**What is expected**
Using the fishing line thread below, decide whether each statement agrees with it: 1. The Penn 60 setup works well for big catfish. 2. russ010 spent $45 on the spool of Seaguar Tatsu. 3. one100grand's favorite setup uses a 7' rod. Answer yes or no for each, quoting the deciding words.

**Text passage**
━━━━━━━━

# What line do you prefer on your most used setup?



## one100grand (Nov 12, 2010)

My favorite setup to as of right now is pretty basic, it's a 5'6" Ugly-Stik w/an Abu Garcia Cardinal spinning reel. My line is the Yo-Zuri Hybrid Line in 6 LBS test clear color. I'm totally hooked on this rig because I like to throw a lot of small to mid sized lures and pretty much any fish I catch is a good fight.


----------



## Truckmechanic (Nov 13, 2010)

Quantum Energy PT spooled with 12lb Berkleyflourocarbon on a Gander Mountain Titanium 7' MH rod. I fish a lot of soft plastics and this setup gives me what I feel is the best contol, feel and presentation that I need.


----------



## KMixson (Nov 13, 2010)

Penn 60 spooled with 80lb PowerPro braided on a Shakespeare Alpha(BWS570-2M) 7' medium action rod. It works great for the big catfish.


----------



## poolie (Nov 13, 2010)

My go to line is 12# Seaguar InvisX and have it on all but one or two setups. My favorite combo is a Kistler Argon rod (Med Hvy) 7'-2" with a Shimano Curado 7E reel and of course Seaguar line. This is my worm rod. I have similar combo's for jig and spinnerbaits.


----------



## Jim (Nov 15, 2010)

I'm more and more leaning to just braid....................I have tried both power pro and Suffix. So far no issues with either.


----------



## russ010 (Nov 15, 2010)

I don't use anything on baitcasters (all 24 of them now) but Seaguar Red Label 15#.. sometimes I'll use 12# InvisX, but still like the 15# more

For spinning reels, I bite the bullet and use the best stuff I can afford - Seaguar Tatsu in 8 or 10# test. That line has been on 3 of my reels since January and it is still as strong as the day when I put it on there. Definitely worth the $45 I spent on the spool


----------



## thad. (Nov 15, 2010)

All of my Diawa and Shimano spinning reels are loaded with Power Pro. I mostly fish for specks and reds and I use 30 lb (I prefer the yellow when I can find it) but I have one spooled with 8 lb. I caught a 38" redfish in 25 feet of water with that one last winter.

I bought some Berkeley Fireline Fuse and some Suffix Braid recently. I'll give them a try this winter.

I love the strength and sensitivity of Power Pro. I hate that the coating comes off and that smaller diameter lines are prone to whip knots. Hopefully somebody has come up with something better, so I'll be trying a few different brands.


----------



## BaitCaster (Nov 15, 2010)

I am using PowerPro green braid in various strengths on almost all of my rigs.


----------



## fish devil (Nov 15, 2010)

:twisted: Berkley Big Game 50lb braid for my pitching rods, Stren Original Lo-vis green 14lb for my crank and lipless crank setups.


----------



## Rick James (Nov 15, 2010)

20lb Power Pro with a 6-8' long 12lb Invisx leader that is tied with a uni to uni knot on all of my baitcasters. On my spinning rods I'm either fishing a 15lb Power Pro with anywhere from 6-10lb Invisx leader, and sometimes if I'm drop shotting I'll use just straight 6 or 8lb Invisx.


----------



## brmurray (Nov 15, 2010)

Suffix 14 pound mono and Seaguar flurocarbon, Only thing you will find me fishing with.

━━━━━━━━

**Dataset content**
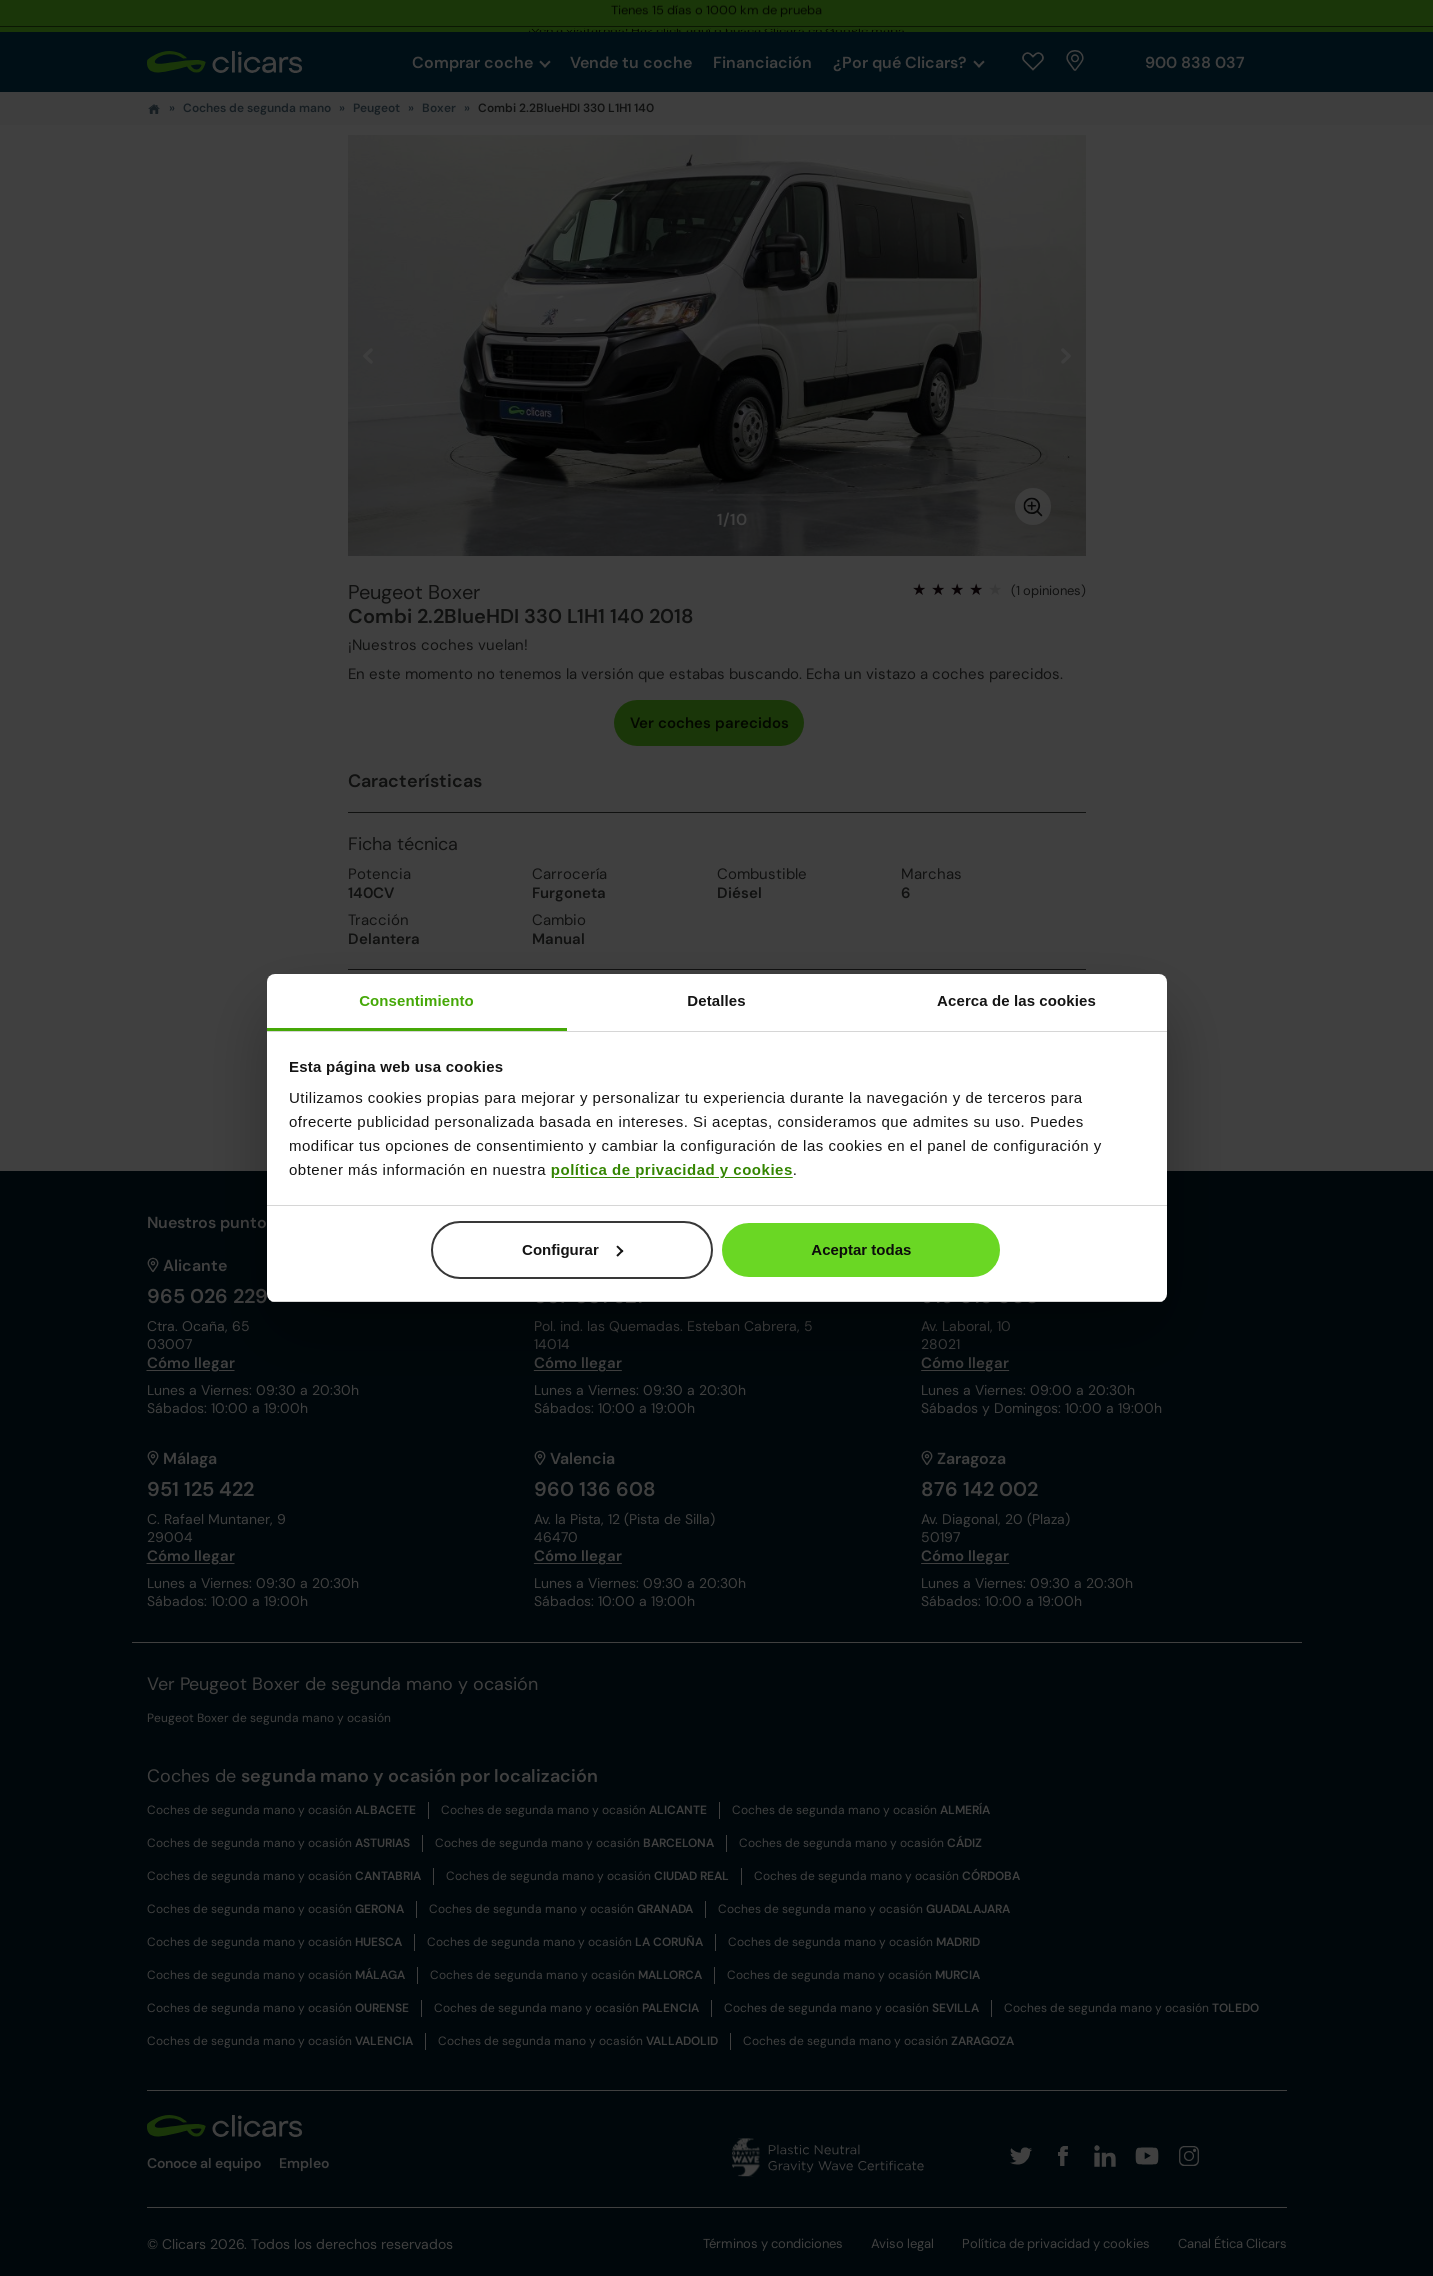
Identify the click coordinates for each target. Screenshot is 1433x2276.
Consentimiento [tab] (416, 1000)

━━━━━━━━

**Response to this task**
1. Yes: "It works great for the big catfish."
2. Yes: "Definitely worth the $45 I spent on the spool"
3. No: "it's a 5'6" Ugly-Stik w/an Abu Garcia Cardinal spinning reel"